● INSTRUCTIONS TO FOLLOW
Would you print only the lines running from the one with "This screenshot has width=1225, height=980." to the final line of the data below, word for word and without pictures?

● MATERIAL PROVIDED

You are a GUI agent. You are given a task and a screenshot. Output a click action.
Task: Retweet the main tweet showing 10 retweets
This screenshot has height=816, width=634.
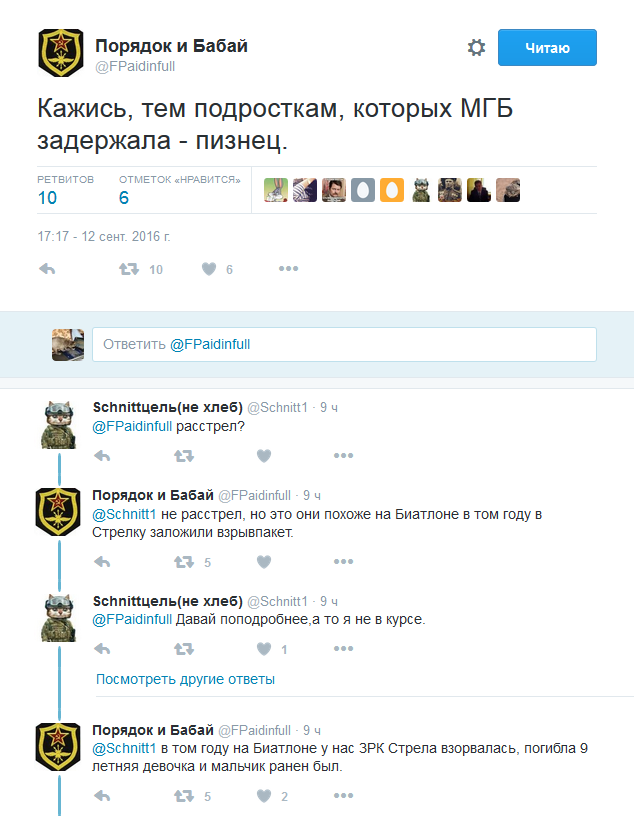tap(129, 269)
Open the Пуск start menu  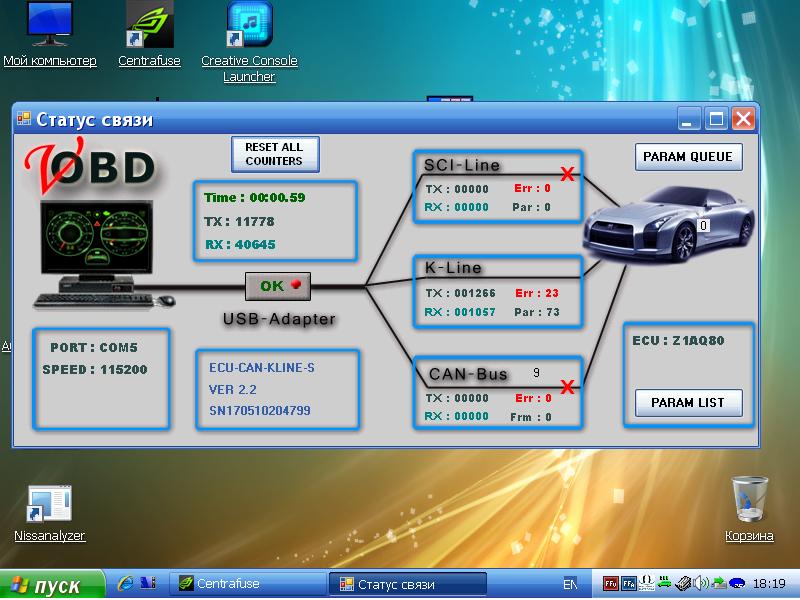click(52, 584)
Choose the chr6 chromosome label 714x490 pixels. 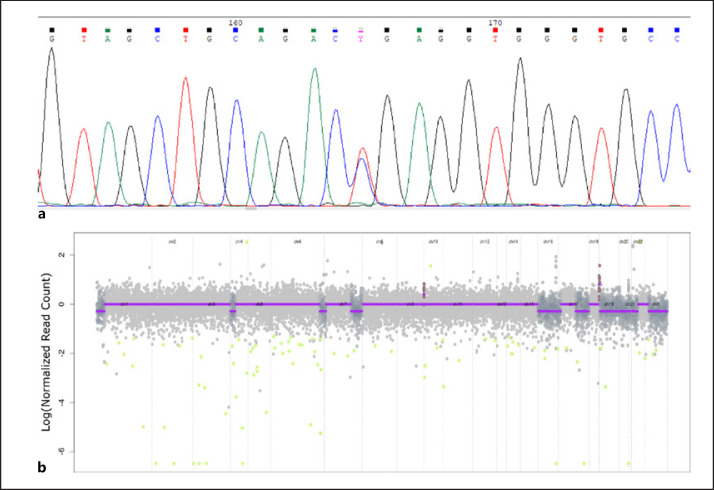(297, 242)
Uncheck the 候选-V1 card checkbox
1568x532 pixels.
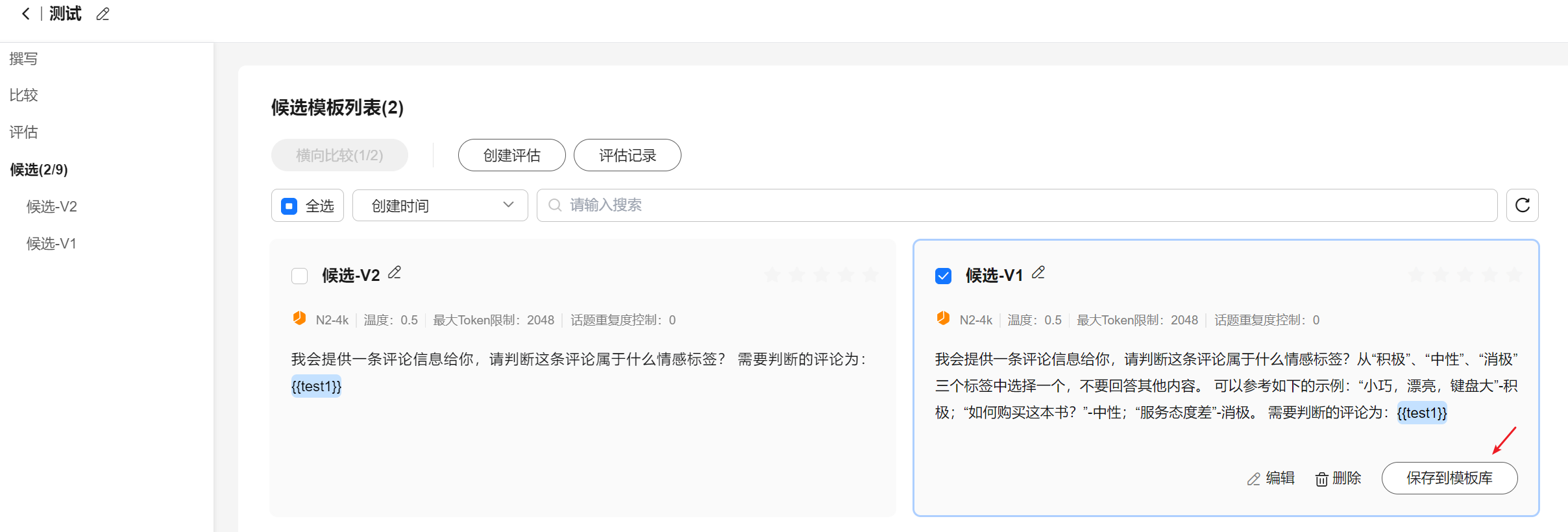click(x=943, y=276)
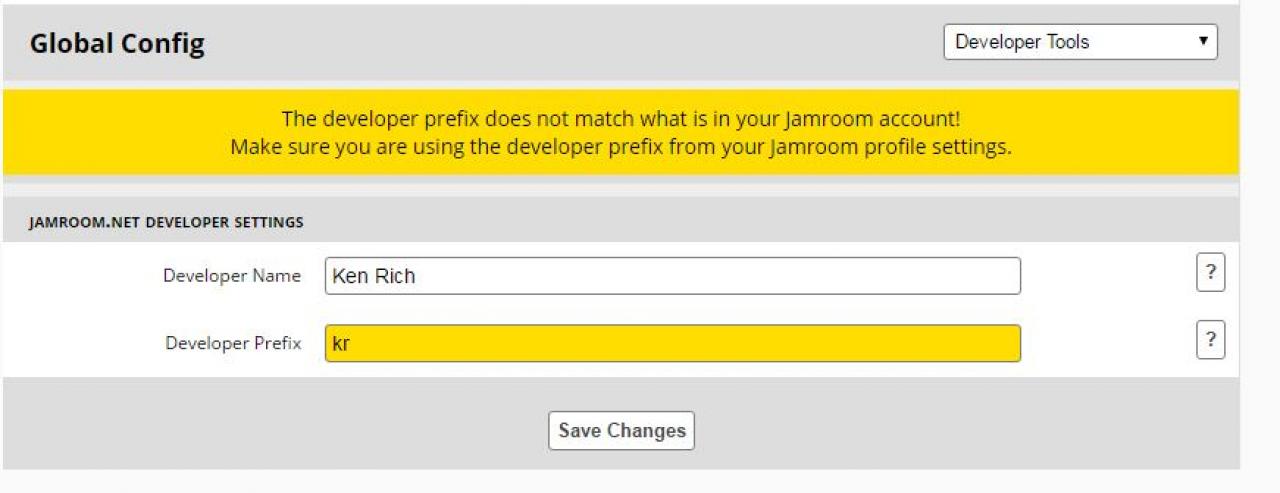Click the Jamroom.net Developer Settings section header
Image resolution: width=1280 pixels, height=493 pixels.
pos(166,222)
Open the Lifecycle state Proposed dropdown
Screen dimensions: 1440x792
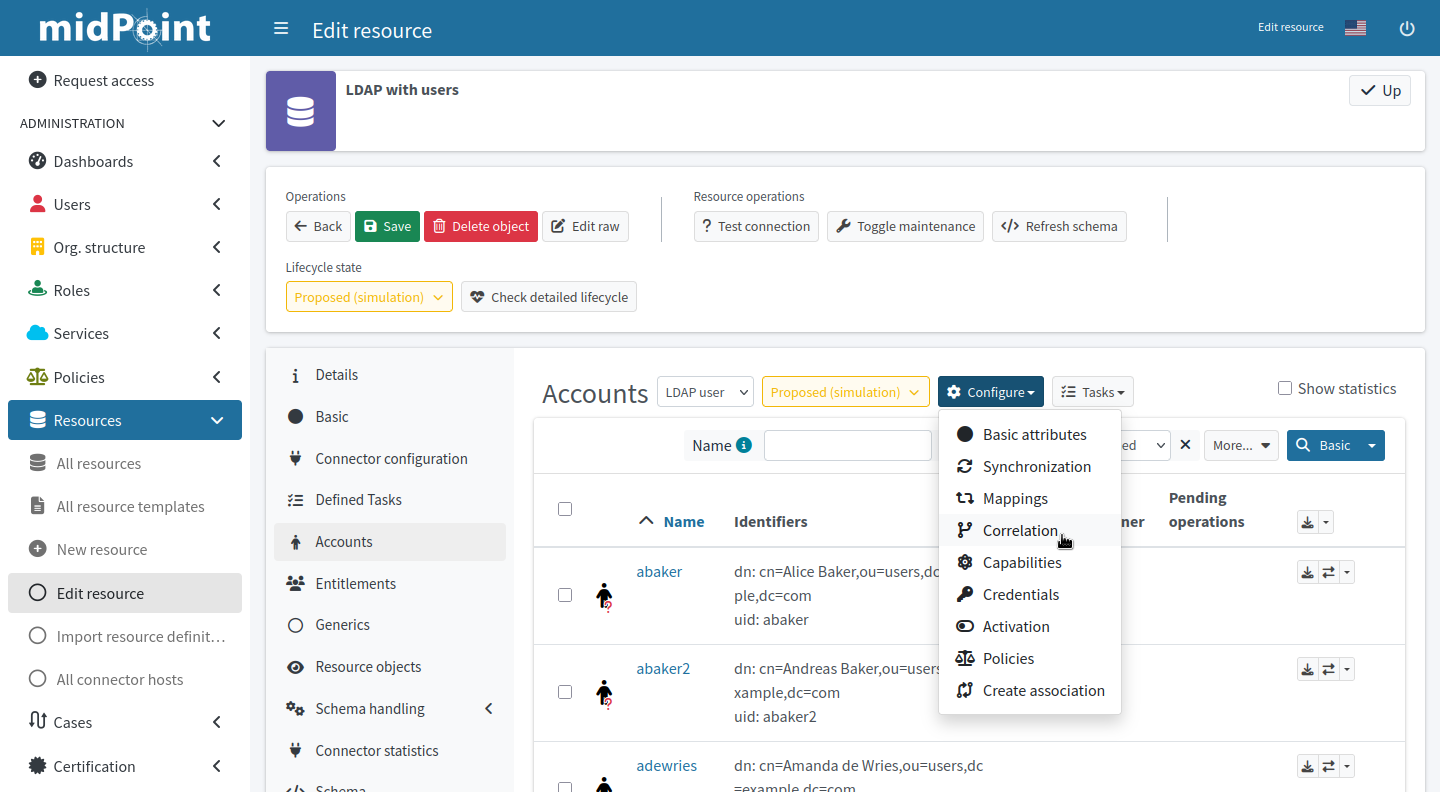coord(369,296)
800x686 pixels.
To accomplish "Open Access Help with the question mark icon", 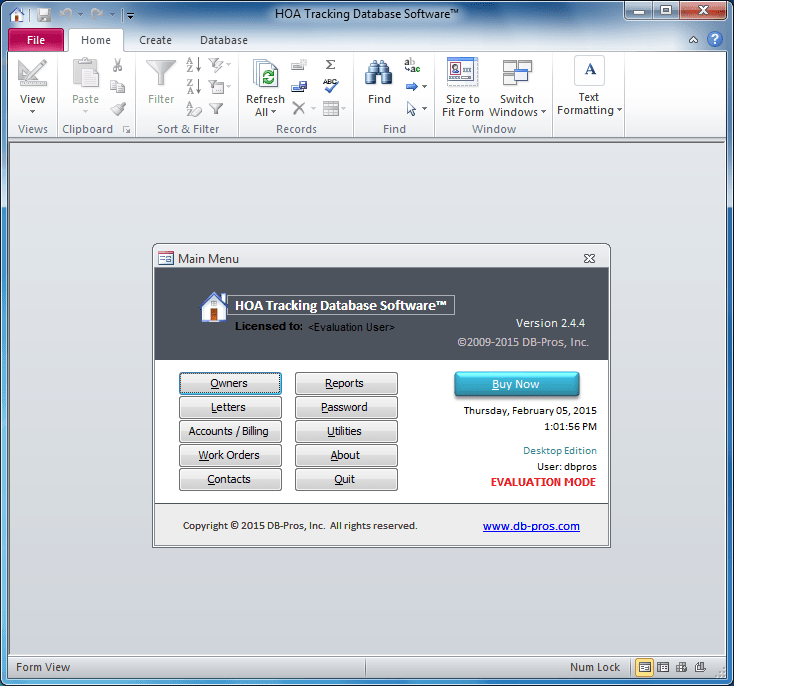I will pyautogui.click(x=717, y=39).
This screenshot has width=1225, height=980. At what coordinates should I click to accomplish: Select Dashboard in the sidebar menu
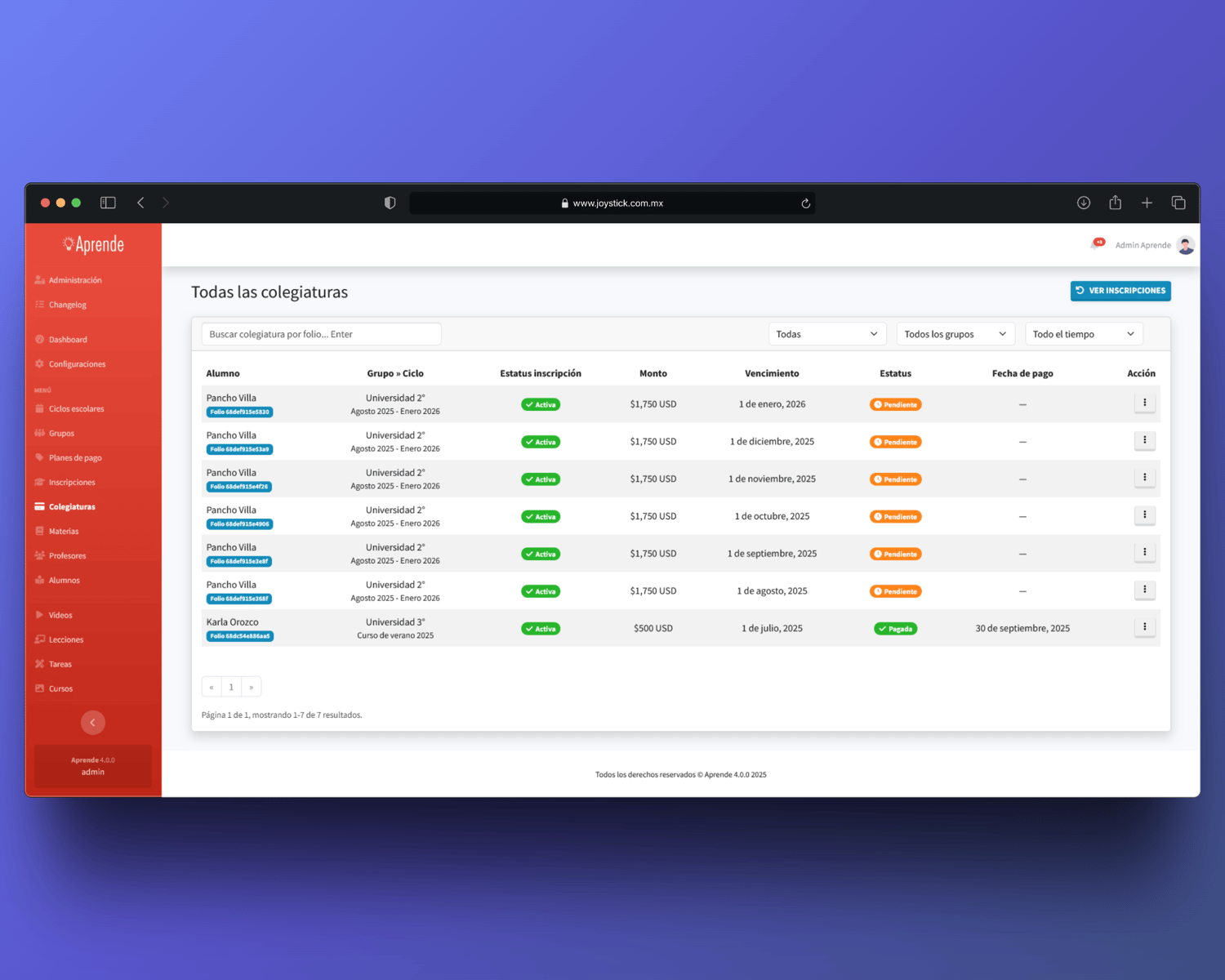click(68, 340)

● PROBLEM SOLUTION
This screenshot has width=1225, height=980. At what coordinates should I click to accomplish: Select Dashboard in the sidebar menu
click(68, 340)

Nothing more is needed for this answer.